**WHAT TO PRODUCE:**
Look through the material below and give the number of lines where the string "item" appears, without any other words.

==============================

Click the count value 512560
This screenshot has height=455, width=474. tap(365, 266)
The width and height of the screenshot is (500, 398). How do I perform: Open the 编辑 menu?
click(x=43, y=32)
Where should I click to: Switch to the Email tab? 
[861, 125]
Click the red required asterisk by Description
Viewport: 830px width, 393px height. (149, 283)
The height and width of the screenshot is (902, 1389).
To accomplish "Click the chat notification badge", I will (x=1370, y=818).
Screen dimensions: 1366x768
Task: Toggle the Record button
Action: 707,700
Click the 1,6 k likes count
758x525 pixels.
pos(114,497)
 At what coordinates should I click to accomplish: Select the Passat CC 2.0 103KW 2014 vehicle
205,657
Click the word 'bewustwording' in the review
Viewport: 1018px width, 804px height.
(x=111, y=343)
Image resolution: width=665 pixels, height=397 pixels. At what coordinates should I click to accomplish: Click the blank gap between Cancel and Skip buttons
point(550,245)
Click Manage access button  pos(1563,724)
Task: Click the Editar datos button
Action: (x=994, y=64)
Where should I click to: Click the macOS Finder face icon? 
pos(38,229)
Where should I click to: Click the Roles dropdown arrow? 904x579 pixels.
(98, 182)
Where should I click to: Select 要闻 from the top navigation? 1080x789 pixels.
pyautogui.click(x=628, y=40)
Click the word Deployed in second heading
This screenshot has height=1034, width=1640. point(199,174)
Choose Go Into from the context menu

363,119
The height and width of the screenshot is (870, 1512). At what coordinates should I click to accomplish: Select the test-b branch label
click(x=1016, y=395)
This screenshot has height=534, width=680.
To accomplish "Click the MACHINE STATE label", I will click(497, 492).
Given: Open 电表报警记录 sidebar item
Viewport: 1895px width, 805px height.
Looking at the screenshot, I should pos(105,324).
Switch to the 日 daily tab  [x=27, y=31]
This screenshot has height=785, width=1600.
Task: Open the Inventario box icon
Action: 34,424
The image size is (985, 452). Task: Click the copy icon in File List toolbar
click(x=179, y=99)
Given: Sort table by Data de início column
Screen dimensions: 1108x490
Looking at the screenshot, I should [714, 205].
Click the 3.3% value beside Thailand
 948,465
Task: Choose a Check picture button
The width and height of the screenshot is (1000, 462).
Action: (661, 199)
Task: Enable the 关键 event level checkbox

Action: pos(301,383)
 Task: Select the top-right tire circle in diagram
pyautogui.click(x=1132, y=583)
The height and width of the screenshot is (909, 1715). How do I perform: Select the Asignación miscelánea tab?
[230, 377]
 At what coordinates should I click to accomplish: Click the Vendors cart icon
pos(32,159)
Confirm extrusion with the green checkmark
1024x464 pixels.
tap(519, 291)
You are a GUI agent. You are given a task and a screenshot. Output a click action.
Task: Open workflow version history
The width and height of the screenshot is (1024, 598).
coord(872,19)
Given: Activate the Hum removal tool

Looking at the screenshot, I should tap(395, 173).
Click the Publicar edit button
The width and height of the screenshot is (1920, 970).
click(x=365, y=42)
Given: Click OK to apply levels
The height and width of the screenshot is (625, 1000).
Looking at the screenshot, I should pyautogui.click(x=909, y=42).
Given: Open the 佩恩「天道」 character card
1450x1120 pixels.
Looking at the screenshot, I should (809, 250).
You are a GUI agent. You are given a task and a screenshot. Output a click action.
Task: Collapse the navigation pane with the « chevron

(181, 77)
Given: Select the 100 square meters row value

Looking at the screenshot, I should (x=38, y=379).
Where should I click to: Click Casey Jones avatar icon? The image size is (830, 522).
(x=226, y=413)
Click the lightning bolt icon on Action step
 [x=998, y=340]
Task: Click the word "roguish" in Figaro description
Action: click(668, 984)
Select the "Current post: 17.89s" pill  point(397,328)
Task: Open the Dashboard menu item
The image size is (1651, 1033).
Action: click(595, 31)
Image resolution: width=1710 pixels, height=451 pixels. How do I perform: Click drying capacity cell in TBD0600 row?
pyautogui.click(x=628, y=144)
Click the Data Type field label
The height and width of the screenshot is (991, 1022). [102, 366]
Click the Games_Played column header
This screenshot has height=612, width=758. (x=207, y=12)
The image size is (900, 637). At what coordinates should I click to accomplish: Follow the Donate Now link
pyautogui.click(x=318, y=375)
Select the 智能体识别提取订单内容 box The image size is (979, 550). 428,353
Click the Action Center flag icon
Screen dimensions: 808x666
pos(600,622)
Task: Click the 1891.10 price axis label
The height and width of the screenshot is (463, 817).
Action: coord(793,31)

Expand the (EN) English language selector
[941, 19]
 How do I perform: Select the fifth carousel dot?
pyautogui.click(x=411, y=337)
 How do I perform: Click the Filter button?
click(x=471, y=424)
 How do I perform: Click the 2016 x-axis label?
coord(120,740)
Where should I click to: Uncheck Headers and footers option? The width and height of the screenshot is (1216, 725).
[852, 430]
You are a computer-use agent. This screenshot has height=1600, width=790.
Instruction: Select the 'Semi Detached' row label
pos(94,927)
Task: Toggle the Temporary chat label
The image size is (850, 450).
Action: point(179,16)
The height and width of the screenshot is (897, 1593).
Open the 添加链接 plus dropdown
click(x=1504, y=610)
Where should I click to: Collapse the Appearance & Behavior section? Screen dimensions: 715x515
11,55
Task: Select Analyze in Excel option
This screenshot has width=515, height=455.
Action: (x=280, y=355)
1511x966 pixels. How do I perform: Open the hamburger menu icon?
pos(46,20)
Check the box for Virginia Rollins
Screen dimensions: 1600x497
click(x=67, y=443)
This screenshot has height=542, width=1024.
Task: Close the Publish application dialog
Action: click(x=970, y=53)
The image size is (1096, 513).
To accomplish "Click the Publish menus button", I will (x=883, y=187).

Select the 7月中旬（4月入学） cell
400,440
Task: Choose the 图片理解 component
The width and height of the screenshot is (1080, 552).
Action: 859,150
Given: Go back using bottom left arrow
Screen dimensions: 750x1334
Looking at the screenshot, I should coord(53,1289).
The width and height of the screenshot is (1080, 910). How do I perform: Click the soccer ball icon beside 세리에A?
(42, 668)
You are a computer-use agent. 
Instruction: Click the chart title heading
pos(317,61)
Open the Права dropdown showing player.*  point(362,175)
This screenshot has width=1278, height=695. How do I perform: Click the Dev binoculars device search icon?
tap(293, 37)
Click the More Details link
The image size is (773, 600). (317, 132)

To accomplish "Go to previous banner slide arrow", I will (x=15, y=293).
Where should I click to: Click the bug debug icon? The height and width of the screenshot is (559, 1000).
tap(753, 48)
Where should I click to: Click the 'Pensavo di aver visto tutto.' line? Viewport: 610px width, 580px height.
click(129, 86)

==============================

**SOLUTION:**
2